The search was abandoned, but before Captain Jakobsen and Alfred Karlsen returned to Norway via Krasnoyarsk, they had established good friendships with many Russians. Owing to their good character, the Soviet authorities and many persons in different places of Russia went out of their way to assist them. This was not always easy considering the penury of the times in the early Soviet Union.

==Remains found by chance==
In August 1922, a geological expedition led by N. N. Urvantsev found, by chance, the mail and scientific data that Tessem and Knutsen had been carrying. The valuable documents lay strewn about, abandoned near the mouth of the Zeledeyeva River. Later, the skis belonging to the missing Norwegians were found at the mouth of the Uboynaya River. In July 1922, a mummified corpse, practically a skeleton, was found on the mainland shore across from Dikson Island within sight of the weather station that was the two men's destination.

Forensic analysis revealed that it was one of the two Norwegian explorers and that the most likely cause of death was starvation. Another possible cause of death is that the Norwegian hurried when he saw the lights of the polar station, so that he slipped and fell down. He might have knocked himself unconscious hitting a boulder, could not stand up, and froze to death.

It is not clear, however, whether the corpse by the shore was Peter Tessem's or Paul Knutsen's; the golden watch with Tessem's name engraved on it led to the presumption that it was Tessem. The photo of the skeleton was taken by Georgy Rybin. The other body was never found.

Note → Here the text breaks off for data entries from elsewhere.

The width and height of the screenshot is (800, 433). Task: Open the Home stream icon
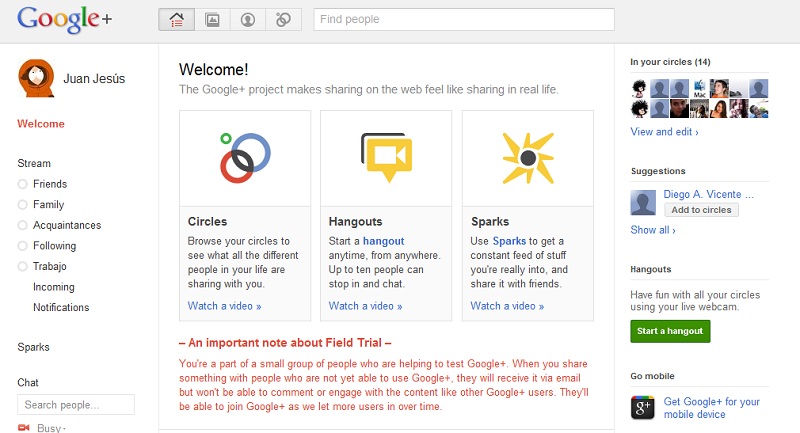[x=177, y=20]
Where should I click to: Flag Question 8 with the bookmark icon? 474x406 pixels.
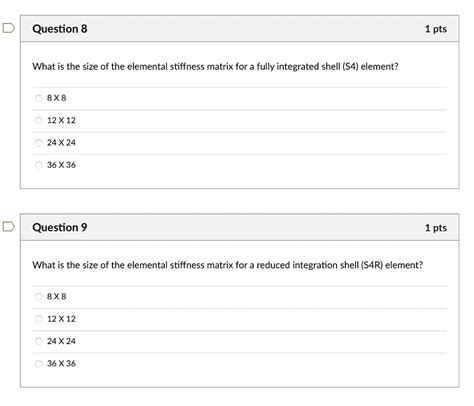(x=9, y=28)
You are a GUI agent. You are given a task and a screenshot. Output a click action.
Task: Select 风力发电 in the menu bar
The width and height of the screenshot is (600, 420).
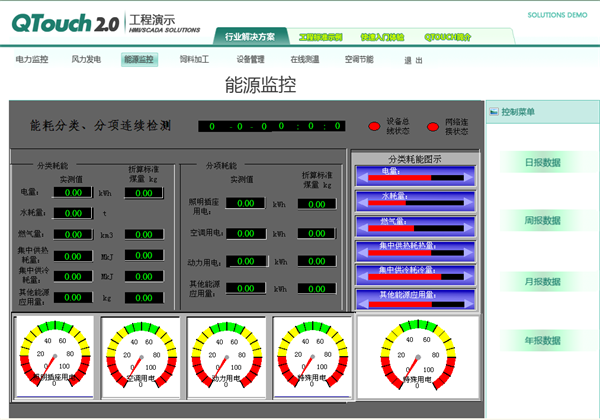pos(86,60)
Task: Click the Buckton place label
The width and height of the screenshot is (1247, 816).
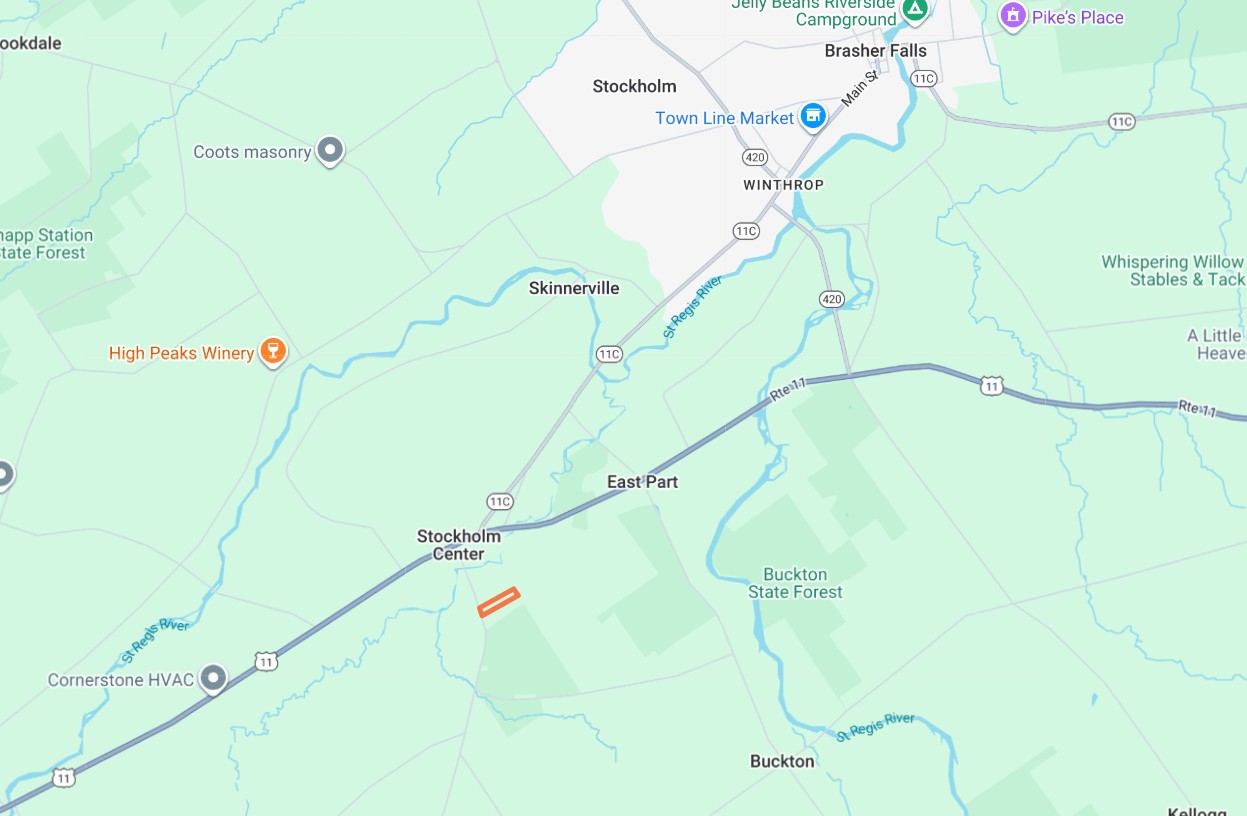Action: tap(782, 761)
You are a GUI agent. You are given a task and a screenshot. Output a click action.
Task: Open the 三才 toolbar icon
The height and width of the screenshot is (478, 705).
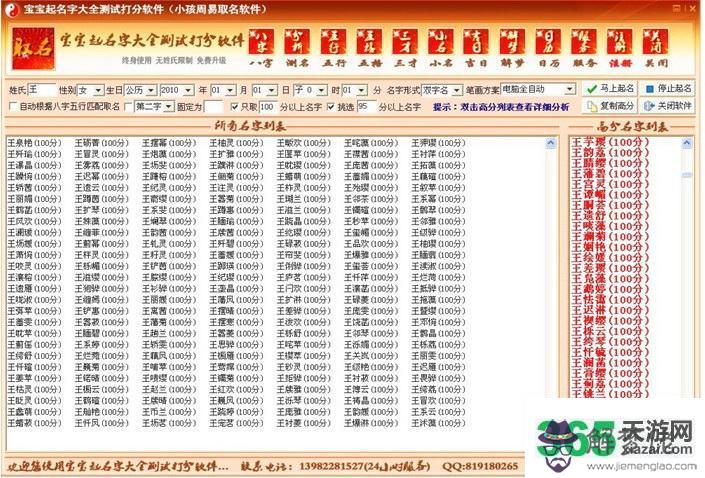click(x=405, y=44)
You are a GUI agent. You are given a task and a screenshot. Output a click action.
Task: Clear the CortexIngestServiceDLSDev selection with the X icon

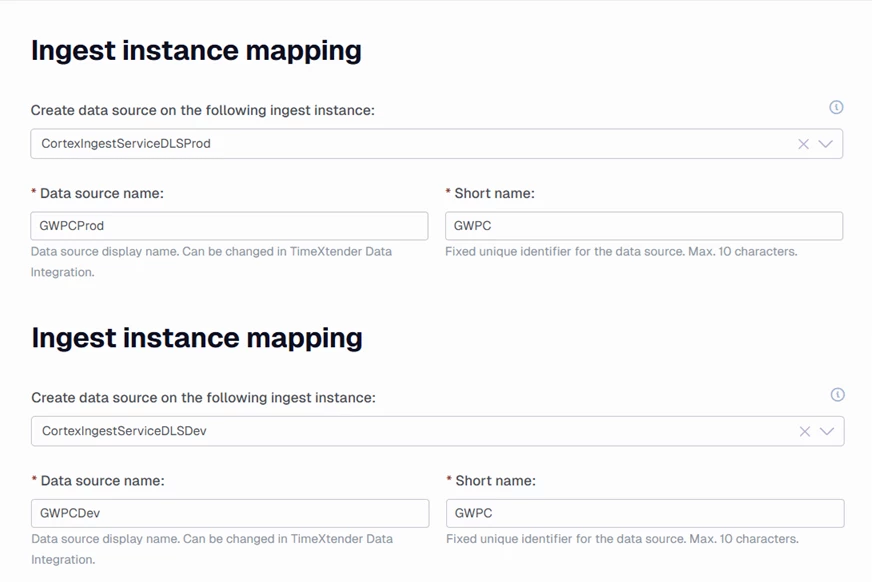(x=804, y=431)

The dead man was buried farther up the slope in the same spot and his grave was marked with a driftwood cross. Two years later, the crew of Norwegian ship Veslekari erected a more imposing larch cross on the spot. In 1958, the remains were moved to the top of the cape where there is now a granite monument with a plaque inscribed in Russian, and in the Roman alphabet, to honor the memory of the dead Norwegian. The inscription reads: "TESSEM, Norwegian seaman, member of the expedition, MS Maud, died 1920."